全身既往歴・家族歴:特記すべきことはない。アレルギー,アトピー素因はなかった。
初診時所見:視力は右0.5(1.0×+1.00D()cyl-1.00D 160°),左0.3(1.2×+1.00D()cyl-1.75D 180°)で,眼圧は右9mmHg,左9mmHg(非接触型眼圧計)であった。細隙灯顕微鏡検査では,角膜は透明平滑で前房内に炎症所見はなかった(図1a)。両眼の上方結膜に軽度の充血を認めたが,上眼瞼結膜の炎症所見および乳頭増殖は軽度であった。フルオレセイン染色では,角膜には点状表層角膜症や上皮欠損などの異常所見はなかった(図1b)。一方,両眼の上方結膜にはフルオレセインで染色されるステイニング所見を認めた(図2a,b)。中間透光体には初発白内障がみられたが,眼底には異常所見はなかった。Schirmer試験は第Ⅰ法および第Ⅰ法変法で右2mm,左1mmで,涙液メニスカスは軽度の低下がみられ,涙液層破綻時間は両眼ともに4秒以内に短縮していた。
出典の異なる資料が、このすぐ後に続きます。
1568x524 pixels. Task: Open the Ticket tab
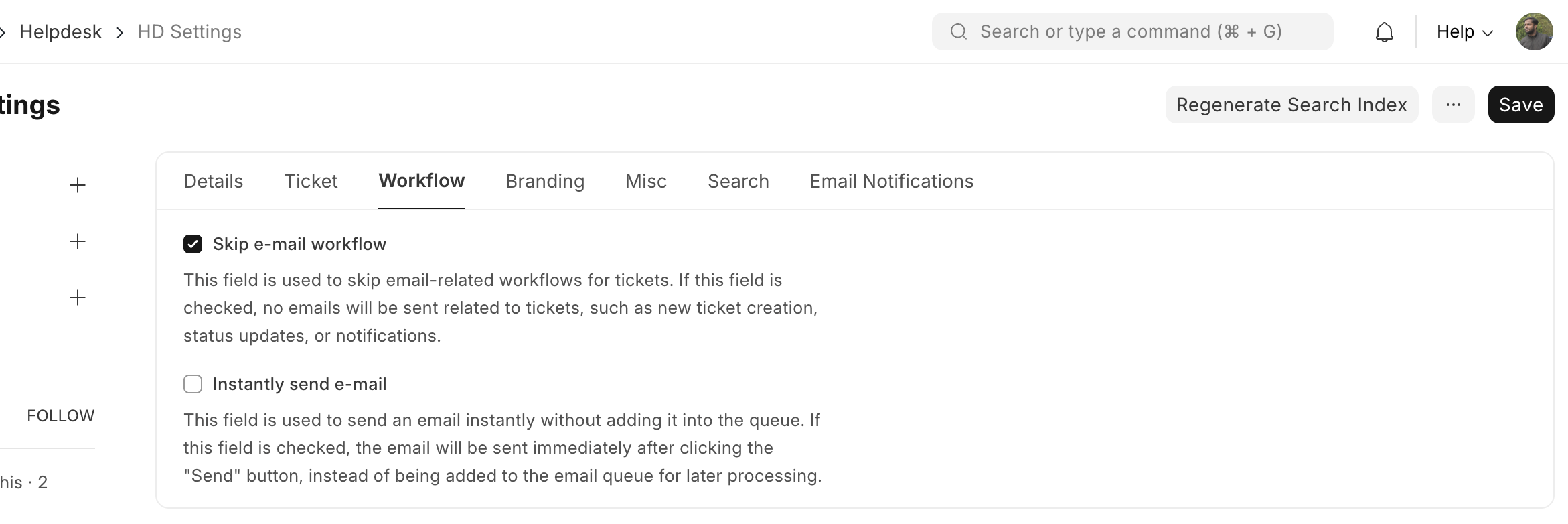point(311,181)
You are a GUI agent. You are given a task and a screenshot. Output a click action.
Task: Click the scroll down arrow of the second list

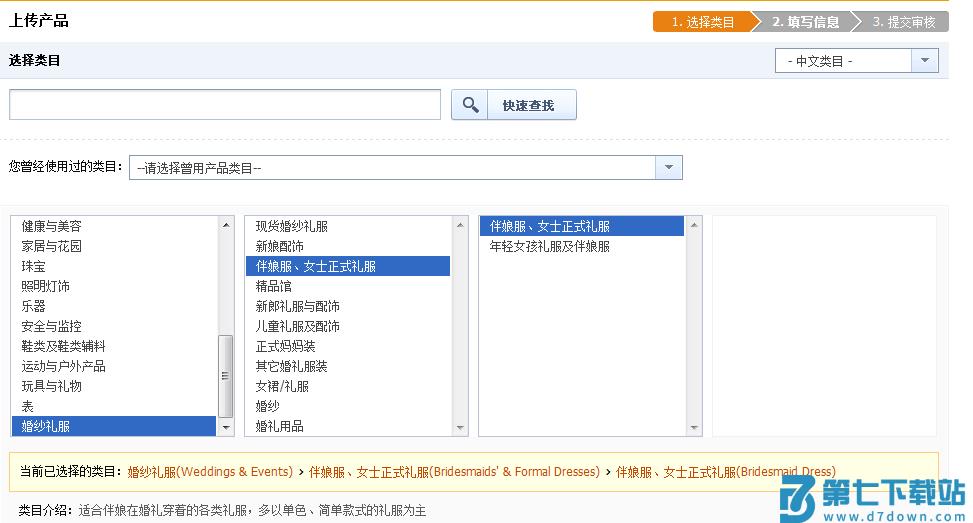[x=460, y=427]
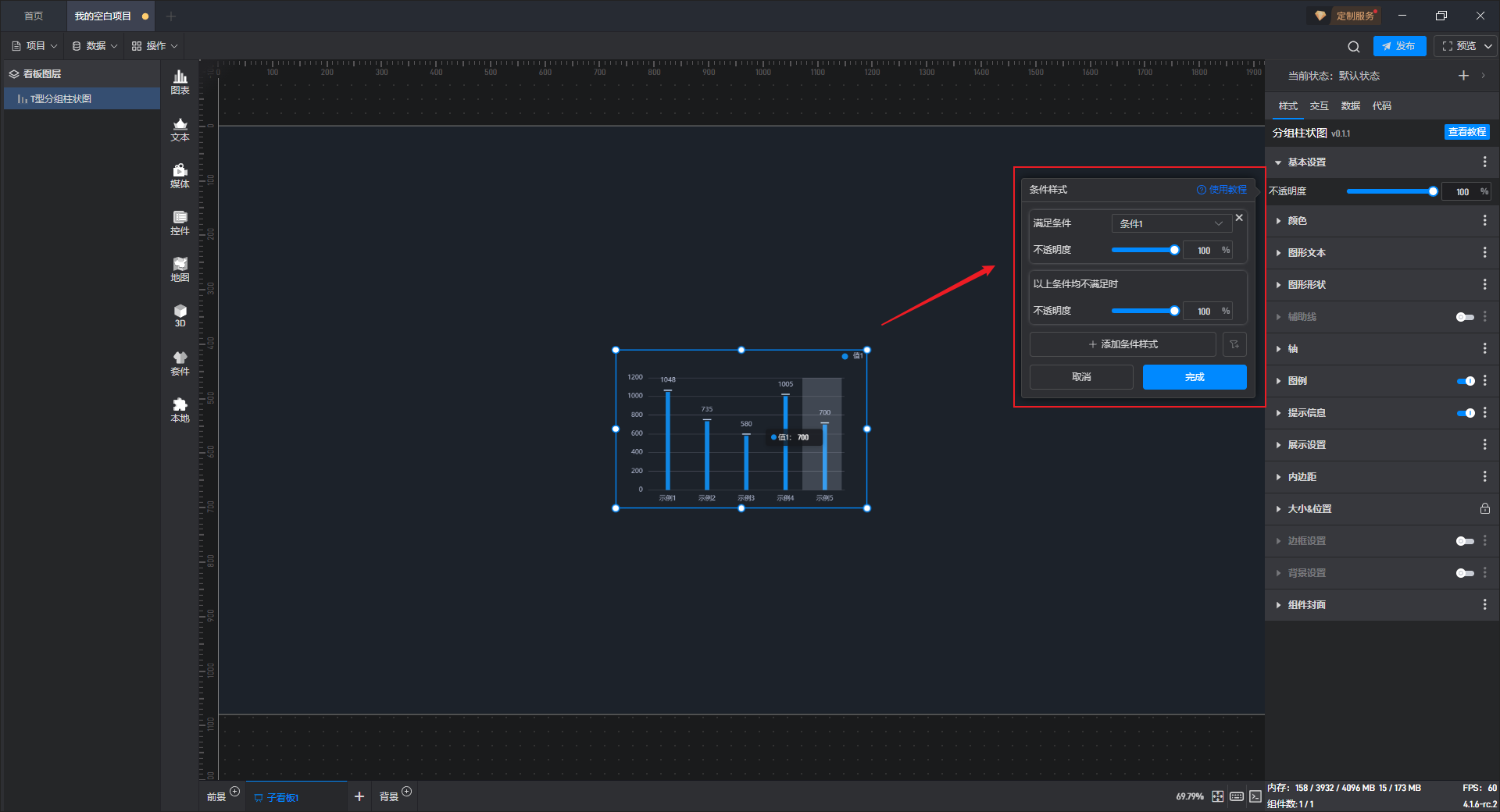Switch to the 交互 interaction tab
1500x812 pixels.
coord(1319,106)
治療・経過:両眼の上方結膜の充血および球結膜の肥厚,ステイニングの所見より,両眼の上輪部角結膜炎と診断した。本症例の病因は,涙液の質的な機能低下により惹起された上方結膜における涙液分布の不均衡に基づくものと考えられた。治療は,人工涙液およびステロイドの点眼による保存的治療を行ったが,上方結膜の充血は改善せず,自覚症状も軽快しなかった。そこで,涙液滞留の増加および涙液分布の改善を目的として両眼の涙点プラグ挿入術を施行した。涙点プラグの挿入により涙液メニスカスが増加し,両眼の上輪部の結膜ステイニングが縮小した。その後,人工涙液およびステロイドの点眼を中止し,油性眼軟膏点入のみの治療を継続することで両眼の上方結膜のステイニングは消失し(図3a,b),自覚的な異物感や眼痛も軽快した。